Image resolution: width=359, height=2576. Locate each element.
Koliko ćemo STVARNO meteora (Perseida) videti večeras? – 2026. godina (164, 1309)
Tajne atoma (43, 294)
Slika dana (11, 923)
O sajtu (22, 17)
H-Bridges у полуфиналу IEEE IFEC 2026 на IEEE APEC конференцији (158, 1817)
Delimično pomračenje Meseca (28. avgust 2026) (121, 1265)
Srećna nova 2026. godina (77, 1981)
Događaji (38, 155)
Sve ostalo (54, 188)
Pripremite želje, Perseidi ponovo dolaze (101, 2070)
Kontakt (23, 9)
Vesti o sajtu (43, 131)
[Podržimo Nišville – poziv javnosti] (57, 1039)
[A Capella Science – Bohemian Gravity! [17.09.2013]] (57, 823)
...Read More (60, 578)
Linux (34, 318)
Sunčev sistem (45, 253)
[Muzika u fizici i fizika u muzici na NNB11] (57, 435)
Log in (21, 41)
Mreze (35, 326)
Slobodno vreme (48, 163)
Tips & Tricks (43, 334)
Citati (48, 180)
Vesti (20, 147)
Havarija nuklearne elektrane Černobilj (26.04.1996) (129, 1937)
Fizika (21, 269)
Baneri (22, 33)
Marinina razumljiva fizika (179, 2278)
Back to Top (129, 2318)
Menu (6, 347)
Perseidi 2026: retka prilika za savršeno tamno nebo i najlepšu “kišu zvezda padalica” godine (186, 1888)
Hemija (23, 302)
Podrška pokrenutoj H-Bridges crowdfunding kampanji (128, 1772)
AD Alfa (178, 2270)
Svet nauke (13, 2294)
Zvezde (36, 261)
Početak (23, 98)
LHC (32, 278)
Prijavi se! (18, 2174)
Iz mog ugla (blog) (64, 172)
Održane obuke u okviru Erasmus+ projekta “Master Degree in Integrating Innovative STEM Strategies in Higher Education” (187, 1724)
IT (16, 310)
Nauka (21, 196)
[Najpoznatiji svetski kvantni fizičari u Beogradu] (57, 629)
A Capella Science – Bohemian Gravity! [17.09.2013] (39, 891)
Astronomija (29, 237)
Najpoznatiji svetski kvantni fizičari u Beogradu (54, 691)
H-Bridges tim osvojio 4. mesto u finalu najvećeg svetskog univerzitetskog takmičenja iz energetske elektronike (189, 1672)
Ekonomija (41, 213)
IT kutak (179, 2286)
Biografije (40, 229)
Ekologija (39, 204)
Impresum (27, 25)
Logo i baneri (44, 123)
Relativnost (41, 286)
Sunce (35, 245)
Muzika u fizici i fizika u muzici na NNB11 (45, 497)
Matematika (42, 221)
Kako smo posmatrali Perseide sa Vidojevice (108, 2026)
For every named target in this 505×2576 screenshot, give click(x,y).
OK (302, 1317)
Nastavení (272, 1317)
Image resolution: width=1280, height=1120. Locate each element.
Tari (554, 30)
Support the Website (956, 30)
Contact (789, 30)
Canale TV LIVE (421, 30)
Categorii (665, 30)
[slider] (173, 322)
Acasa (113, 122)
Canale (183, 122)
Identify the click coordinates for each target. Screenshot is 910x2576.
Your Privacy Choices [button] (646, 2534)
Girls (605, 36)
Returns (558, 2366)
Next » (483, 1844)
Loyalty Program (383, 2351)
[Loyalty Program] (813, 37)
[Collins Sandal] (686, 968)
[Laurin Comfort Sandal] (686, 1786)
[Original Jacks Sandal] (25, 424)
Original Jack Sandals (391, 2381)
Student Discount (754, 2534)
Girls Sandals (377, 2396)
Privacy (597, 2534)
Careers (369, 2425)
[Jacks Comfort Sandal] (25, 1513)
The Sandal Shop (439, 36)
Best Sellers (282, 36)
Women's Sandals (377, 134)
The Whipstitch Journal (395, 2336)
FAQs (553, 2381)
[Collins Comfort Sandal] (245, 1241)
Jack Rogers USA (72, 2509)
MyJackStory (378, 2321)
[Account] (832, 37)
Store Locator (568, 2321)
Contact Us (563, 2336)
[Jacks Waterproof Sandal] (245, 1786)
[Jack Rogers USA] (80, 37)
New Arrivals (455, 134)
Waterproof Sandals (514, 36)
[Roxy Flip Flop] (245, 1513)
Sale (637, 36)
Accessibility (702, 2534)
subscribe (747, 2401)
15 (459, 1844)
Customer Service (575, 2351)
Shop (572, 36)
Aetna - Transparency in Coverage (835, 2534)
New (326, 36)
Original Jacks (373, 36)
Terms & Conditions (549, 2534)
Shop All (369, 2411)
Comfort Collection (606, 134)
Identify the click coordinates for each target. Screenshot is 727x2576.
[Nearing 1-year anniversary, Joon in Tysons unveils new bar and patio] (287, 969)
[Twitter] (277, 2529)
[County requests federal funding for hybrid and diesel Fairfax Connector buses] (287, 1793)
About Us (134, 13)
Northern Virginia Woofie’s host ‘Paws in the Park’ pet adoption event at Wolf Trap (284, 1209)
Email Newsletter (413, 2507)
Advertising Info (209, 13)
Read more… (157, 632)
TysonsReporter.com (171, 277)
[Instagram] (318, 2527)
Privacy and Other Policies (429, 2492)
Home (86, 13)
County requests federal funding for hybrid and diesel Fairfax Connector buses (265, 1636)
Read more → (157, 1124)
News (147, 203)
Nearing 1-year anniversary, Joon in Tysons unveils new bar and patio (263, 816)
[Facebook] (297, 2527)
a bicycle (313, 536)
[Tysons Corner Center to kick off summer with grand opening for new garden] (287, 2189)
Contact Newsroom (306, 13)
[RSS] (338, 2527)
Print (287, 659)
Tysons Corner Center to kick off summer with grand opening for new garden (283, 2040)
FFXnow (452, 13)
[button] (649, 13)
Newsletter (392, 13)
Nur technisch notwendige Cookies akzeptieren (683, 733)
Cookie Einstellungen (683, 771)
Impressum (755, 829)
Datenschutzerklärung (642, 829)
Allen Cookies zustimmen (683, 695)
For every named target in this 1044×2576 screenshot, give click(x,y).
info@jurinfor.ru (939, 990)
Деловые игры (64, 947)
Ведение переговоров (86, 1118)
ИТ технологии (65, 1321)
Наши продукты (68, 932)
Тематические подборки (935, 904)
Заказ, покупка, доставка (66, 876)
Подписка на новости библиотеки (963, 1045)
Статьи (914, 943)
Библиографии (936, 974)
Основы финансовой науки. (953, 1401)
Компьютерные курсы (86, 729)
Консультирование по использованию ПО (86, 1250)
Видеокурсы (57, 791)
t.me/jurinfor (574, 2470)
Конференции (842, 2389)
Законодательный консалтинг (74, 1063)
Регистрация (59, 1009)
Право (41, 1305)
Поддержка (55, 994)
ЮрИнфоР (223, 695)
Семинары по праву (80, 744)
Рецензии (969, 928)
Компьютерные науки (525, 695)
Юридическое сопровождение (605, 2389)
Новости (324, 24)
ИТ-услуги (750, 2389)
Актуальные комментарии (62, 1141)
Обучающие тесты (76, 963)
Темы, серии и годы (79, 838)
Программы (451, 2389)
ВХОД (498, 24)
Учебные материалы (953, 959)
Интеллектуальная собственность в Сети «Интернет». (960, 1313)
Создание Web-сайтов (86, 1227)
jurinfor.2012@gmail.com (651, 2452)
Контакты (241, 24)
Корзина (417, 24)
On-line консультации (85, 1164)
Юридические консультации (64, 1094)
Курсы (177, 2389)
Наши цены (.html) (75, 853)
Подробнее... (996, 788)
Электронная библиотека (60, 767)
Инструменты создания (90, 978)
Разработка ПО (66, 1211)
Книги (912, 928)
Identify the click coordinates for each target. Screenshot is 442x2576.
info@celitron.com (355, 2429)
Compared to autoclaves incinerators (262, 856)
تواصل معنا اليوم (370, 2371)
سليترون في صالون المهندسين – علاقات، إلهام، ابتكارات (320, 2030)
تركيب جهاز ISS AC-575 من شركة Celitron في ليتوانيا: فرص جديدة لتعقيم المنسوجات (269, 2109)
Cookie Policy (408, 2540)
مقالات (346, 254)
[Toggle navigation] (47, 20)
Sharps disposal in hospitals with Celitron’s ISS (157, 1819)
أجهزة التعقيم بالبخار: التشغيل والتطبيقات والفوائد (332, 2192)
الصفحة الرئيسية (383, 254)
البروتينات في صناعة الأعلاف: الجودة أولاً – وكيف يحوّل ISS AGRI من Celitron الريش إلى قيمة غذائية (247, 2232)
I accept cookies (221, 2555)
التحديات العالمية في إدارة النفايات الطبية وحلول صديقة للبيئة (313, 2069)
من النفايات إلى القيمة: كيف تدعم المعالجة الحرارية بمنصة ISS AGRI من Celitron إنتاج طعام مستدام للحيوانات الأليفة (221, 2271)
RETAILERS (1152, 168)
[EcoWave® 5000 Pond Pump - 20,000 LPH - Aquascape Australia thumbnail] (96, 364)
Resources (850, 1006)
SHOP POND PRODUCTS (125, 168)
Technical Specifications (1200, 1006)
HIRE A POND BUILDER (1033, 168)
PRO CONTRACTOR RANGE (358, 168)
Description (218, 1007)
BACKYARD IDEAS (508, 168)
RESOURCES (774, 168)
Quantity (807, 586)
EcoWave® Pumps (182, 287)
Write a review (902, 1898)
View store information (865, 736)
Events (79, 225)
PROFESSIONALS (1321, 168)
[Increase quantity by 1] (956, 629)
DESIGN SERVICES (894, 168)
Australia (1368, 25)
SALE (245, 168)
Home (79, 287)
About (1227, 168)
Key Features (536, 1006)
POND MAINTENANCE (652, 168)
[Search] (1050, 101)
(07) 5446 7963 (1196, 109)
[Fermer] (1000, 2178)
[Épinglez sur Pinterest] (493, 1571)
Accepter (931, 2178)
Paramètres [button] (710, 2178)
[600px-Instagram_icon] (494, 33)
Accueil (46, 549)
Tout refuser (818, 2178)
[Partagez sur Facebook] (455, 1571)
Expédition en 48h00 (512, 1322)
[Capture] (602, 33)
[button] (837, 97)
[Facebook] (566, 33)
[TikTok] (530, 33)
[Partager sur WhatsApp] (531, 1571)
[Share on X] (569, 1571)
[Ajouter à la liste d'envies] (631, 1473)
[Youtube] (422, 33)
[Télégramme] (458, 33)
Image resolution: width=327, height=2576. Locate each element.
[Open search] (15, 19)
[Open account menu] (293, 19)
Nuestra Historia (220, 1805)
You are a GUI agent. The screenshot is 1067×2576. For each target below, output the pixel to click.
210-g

▸ What to work on: Show all lines in the records above that hold "garden".

▸ Your solution:
[Tysons Corner Center to kick off summer with grand opening for new garden] (287, 2189)
Tysons Corner Center to kick off summer with grand opening for new garden (283, 2040)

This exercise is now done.